▶ **Required work**
Return the listing below character for character.

▶ **Supplied material**
________________________________________

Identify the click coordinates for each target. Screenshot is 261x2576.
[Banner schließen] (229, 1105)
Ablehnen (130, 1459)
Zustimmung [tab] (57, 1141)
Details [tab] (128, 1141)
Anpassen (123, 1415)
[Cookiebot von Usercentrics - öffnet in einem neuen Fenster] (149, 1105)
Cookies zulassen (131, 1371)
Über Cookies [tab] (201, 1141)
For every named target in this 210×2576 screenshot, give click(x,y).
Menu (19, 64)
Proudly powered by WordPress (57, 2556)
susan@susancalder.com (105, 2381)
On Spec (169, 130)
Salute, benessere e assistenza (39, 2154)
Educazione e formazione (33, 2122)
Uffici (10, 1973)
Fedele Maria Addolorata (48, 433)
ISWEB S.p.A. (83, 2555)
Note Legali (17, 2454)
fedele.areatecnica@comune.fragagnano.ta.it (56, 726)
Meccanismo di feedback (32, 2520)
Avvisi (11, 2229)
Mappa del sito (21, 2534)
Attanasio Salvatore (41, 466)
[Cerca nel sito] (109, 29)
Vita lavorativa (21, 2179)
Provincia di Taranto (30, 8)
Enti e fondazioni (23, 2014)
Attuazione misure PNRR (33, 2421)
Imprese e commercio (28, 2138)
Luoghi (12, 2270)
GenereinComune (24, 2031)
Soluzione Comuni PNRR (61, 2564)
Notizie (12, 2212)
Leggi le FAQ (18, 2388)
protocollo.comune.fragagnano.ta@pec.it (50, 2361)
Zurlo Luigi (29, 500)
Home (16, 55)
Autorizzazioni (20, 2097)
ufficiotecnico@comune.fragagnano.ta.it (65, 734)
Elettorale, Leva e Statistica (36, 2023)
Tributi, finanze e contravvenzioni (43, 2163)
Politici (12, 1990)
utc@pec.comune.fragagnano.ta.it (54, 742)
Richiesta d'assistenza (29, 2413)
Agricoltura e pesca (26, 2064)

________________________________________

▶ **Response area**
Identify the click coordinates for each target. Screenshot is 261x2576.
[Banner schließen] (229, 1105)
Ablehnen (130, 1459)
Zustimmung [tab] (57, 1141)
Details [tab] (128, 1141)
Anpassen (123, 1415)
[Cookiebot von Usercentrics - öffnet in einem neuen Fenster] (149, 1105)
Cookies zulassen (131, 1371)
Über Cookies [tab] (201, 1141)
For every named target in this 210×2576 screenshot, give click(x,y).
Menu (19, 64)
Proudly powered by WordPress (57, 2556)
susan@susancalder.com (105, 2381)
On Spec (169, 130)
Salute, benessere e assistenza (39, 2154)
Educazione e formazione (33, 2122)
Uffici (10, 1973)
Fedele Maria Addolorata (48, 433)
ISWEB S.p.A. (83, 2555)
Note Legali (17, 2454)
fedele.areatecnica@comune.fragagnano.ta.it (56, 726)
Meccanismo di feedback (32, 2520)
Avvisi (11, 2229)
Mappa del sito (21, 2534)
Attanasio Salvatore (41, 466)
[Cerca nel sito] (109, 29)
Vita lavorativa (21, 2179)
Provincia di Taranto (30, 8)
Enti e fondazioni (23, 2014)
Attuazione misure PNRR (33, 2421)
Imprese e commercio (28, 2138)
Luoghi (12, 2270)
GenereinComune (24, 2031)
Soluzione Comuni PNRR (61, 2564)
Notizie (12, 2212)
Leggi le FAQ (18, 2388)
protocollo.comune.fragagnano.ta@pec.it (50, 2361)
Zurlo Luigi (29, 500)
Home (16, 55)
Autorizzazioni (20, 2097)
ufficiotecnico@comune.fragagnano.ta.it (65, 734)
Elettorale, Leva e Statistica (36, 2023)
Tributi, finanze e contravvenzioni (43, 2163)
Politici (12, 1990)
utc@pec.comune.fragagnano.ta.it (54, 742)
Richiesta d'assistenza (29, 2413)
Agricoltura e pesca (26, 2064)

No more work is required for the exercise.